The REIT’s small SHOP portfolio (15 properties) posted a nice $200,000 increase in NOI from the first quarter to $2.1 million. The operating margin increased by 170 basis points from the first quarter to 17.9%, and the portfolio has had four straight months of increasing occupancy, hitting 75.6% in the second quarter. In July, census increased by another 170 basis points with the strongest move-in growth they have seen this year. While the SHOP portfolio has not done as well as management had expected, it certainly is moving in the right direction.
Moving to the larger portfolio, year-over-year occupancy increased by 280 basis points to 81.7%, made up of a 240-basis point increase in seniors housing and a 330-basis point increase in its skilled nursing portfolio. Its Bickford portfolio of 39 properties, which had seen some of the bigger problems in the past two years, improved its June occupancy by 80 basis points over May and 150 basis points over April, reaching 82.7%. And spot occupancy at the end of July was 83.7%, the same as last June, so the decline seems to have been reversed.

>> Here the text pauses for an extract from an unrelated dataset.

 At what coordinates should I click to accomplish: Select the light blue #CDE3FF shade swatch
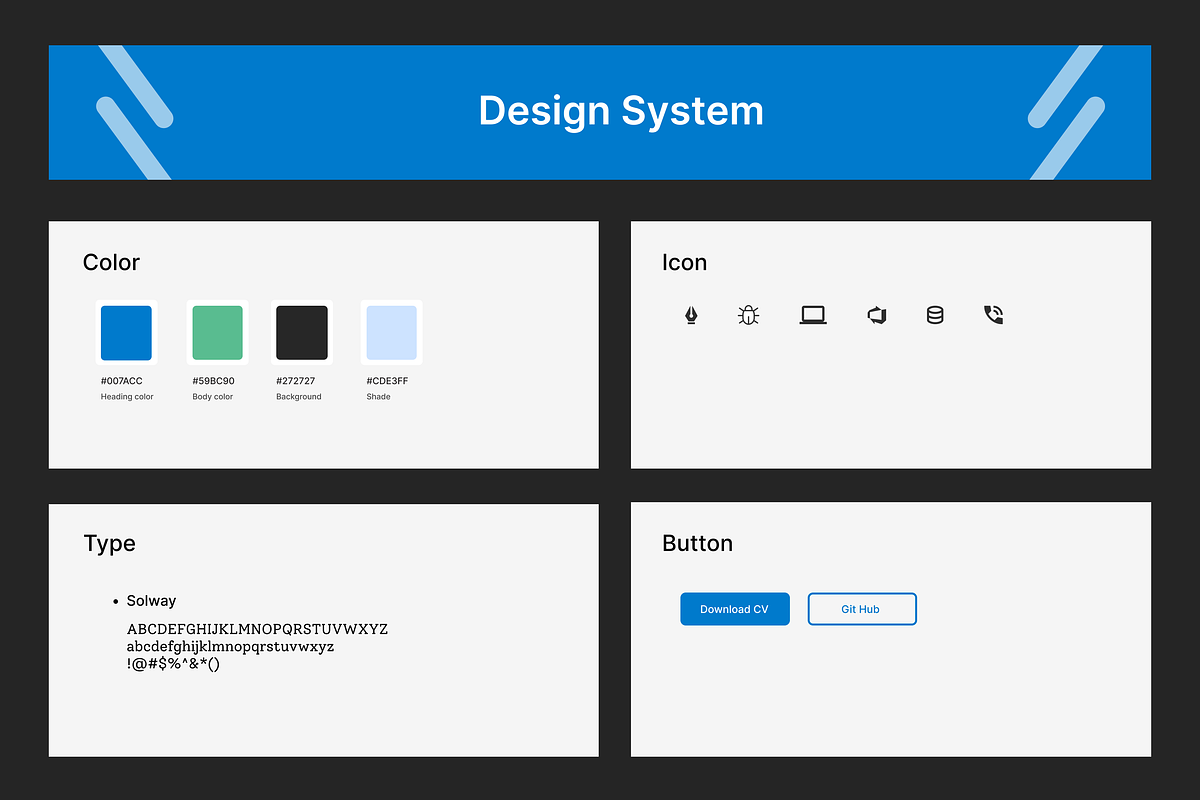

The same cannot be said for Senior Living Communities (SLC), where occupancy declined by 20 basis points in June to 80.9%, which is down from 83.6% last November. At least Bickford repaid about $350,000 in rent deferrals in the second quarter, but the outstanding balance remains quite large.
During the second quarter, NHI sold six properties for net proceeds of about $39.1 million, and so far in the third quarter they sold one assisted living community in Oregon for about $2.9 million in cash. As of June 30, there were just five properties that were classified as held for sale, representing $600,000 in rental income in the second quarter.
The road will be bumpy for the rest of the year, and most likely into 2024, but management is ready for more growth as it sees most of its problems slowly going away.